══ DATA SHOWN

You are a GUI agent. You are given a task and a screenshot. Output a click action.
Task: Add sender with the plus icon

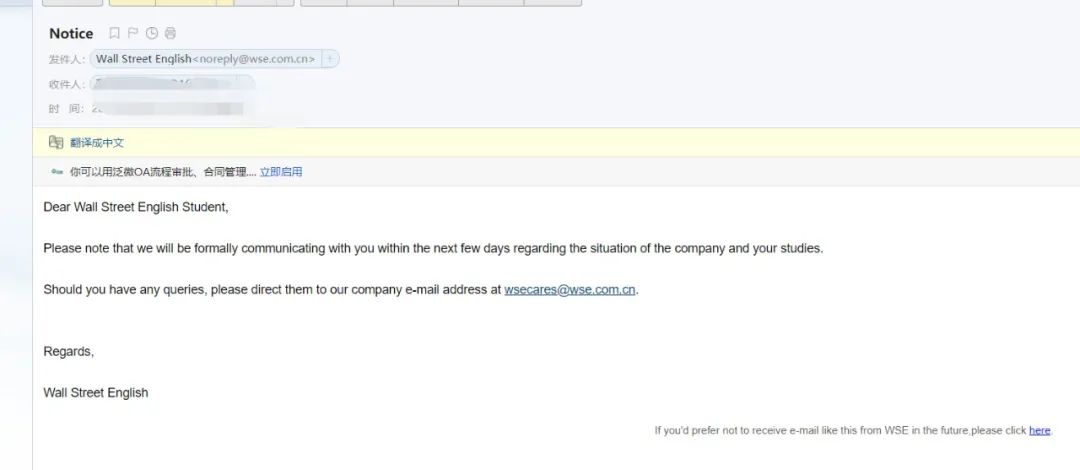(x=330, y=59)

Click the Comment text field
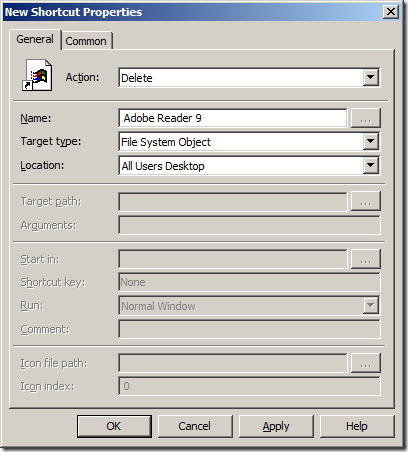pos(249,329)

════

WHAT YOU ARE ASKED TO DO: Copy the data above line for line, leaving out the pictures.

TASK ANSWER:
You are a GUI agent. You are given a task and a screenshot. Output a click action.
Task: Add sender with the plus icon

(x=330, y=59)

Click the Comment text field
pos(249,329)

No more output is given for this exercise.